The impact of lung infection on wound repair responses

Abstract

Abstract The incidence of pulmonary infection is elevated in patients with traumatic injury, and the severity of disease, morbidity, and mortality is positively correlated with the degree of trauma. While this clinical problem is well documented, its mechanistic basis is not well understood. Current models are designed to assess the effect of trauma on the development of pneumonia, but lack the ability to measure the subsequent effect of lung infection on wound repair. We have established a model that allows for the simultaneous assessment of wound healing and lung responses in mice with surgical wounds and Influenza A virus (IAV) infection.

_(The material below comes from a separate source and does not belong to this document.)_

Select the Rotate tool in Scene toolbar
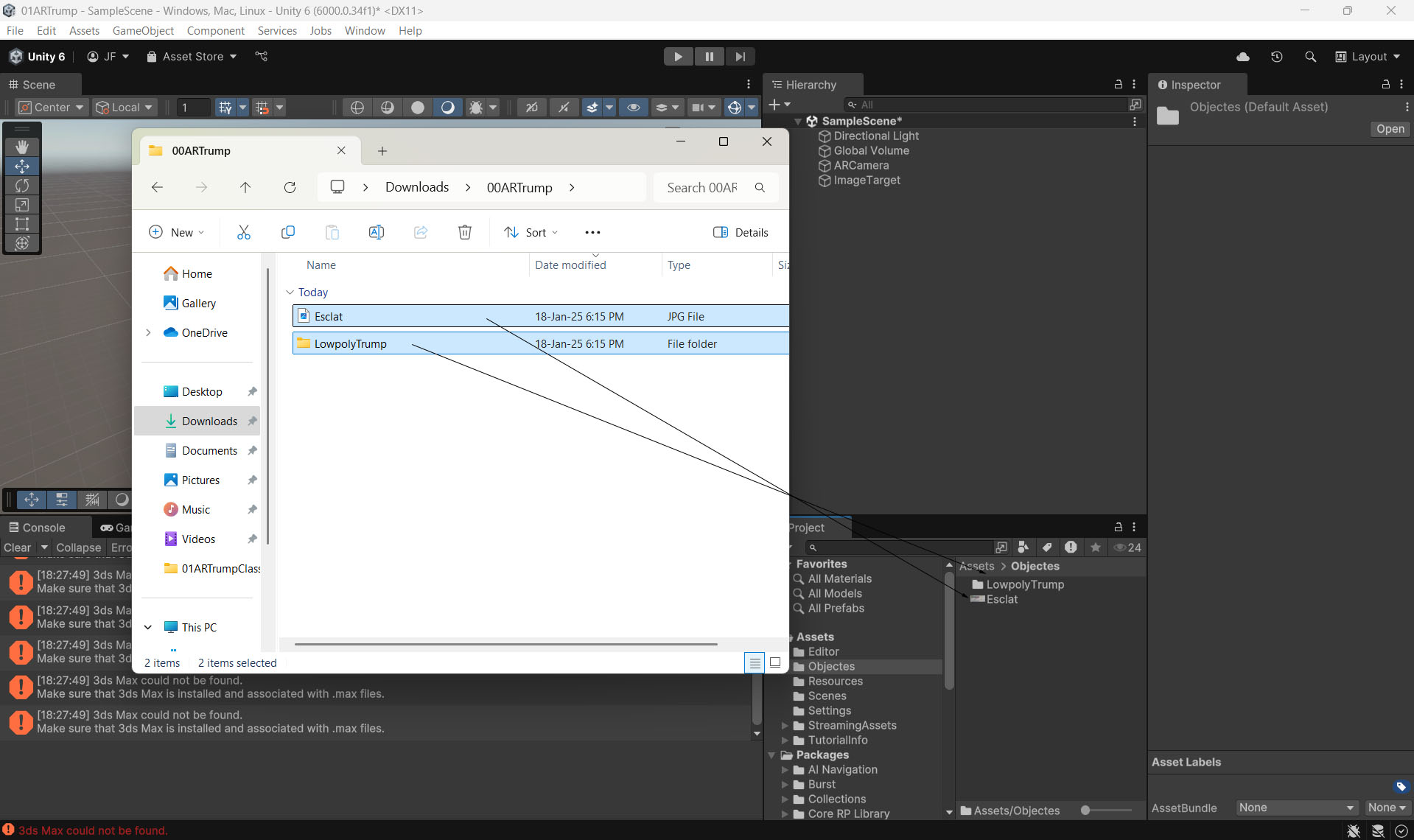Viewport: 1414px width, 840px height. (22, 186)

Mice are wounded by the subcutaneous implantation of sterile polyvinyl alcohol (PVA) sponges or by excision of tail skin and infected with IAV 24 hours later. PVA sponge implantation allows for the assessment of cellular and cytokine responses to injury, while excisional tail wounding allows for the measurement of rate of repair. Our data demonstrate that IAV infection results in delayed wound repair. Furthermore, the wounds of infected mice have lower repair cytokine concentrations and decreased cellularity, mediated in part by impaired trafficking of Ly6Chi monocytes. Wounded mice with IAV infection also have elevated concentrations of proinflammatory cytokines and chemokines in the serum and bronchoalveolar lavage fluid, suggesting an inflated systemic inflammatory response. Taken together, these data indicate that the presence of viral lung infection impairs the normal progression of wound repair. Future studies will determine whether this effect is specific to viral infection, or whether other lung injuries including pulmonary bacterial infection have a similar effect on wound repair responses.